Segment Open
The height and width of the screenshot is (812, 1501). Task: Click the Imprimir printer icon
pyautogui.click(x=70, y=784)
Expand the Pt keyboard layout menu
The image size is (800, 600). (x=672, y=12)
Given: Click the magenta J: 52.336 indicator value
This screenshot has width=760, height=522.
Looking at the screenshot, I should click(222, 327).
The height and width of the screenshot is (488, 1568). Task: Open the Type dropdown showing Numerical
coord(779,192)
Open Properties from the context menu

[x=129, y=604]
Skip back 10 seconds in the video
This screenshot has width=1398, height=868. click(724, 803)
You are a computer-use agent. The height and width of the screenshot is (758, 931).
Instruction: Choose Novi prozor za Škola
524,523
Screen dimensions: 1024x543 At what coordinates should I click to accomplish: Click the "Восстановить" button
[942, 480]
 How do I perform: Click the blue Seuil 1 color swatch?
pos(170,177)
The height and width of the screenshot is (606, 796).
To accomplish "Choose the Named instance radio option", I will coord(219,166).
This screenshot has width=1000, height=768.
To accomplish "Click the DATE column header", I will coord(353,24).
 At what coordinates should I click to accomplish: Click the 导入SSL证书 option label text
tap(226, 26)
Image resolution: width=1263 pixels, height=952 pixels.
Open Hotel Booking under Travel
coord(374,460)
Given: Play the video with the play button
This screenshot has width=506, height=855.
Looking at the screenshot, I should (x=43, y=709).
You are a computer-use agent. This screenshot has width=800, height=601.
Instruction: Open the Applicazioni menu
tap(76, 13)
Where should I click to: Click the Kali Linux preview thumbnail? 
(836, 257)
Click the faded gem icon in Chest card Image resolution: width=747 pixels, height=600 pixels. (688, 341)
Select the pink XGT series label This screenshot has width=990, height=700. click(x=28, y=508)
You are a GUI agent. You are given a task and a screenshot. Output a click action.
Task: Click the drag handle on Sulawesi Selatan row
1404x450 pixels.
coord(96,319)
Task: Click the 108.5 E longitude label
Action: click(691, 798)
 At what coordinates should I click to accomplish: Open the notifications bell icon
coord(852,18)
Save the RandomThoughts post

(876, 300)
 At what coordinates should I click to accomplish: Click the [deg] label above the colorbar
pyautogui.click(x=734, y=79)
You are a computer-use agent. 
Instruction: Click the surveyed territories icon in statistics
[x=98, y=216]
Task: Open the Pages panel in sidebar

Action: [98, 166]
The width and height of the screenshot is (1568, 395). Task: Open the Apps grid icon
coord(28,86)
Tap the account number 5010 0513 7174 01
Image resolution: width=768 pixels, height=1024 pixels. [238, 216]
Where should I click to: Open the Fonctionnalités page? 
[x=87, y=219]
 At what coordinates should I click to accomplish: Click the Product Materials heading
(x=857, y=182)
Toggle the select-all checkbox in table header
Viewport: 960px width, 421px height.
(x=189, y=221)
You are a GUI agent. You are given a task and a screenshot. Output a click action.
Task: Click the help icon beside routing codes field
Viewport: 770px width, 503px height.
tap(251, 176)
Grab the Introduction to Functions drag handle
Segment Closed
A reply should hold exactly the lines from the one containing "Task: Click the help" through the end of the data above, nothing more.

__Response to this task__:
Task: Click the help icon beside routing codes field
Viewport: 770px width, 503px height.
tap(251, 176)
Grab the Introduction to Functions drag handle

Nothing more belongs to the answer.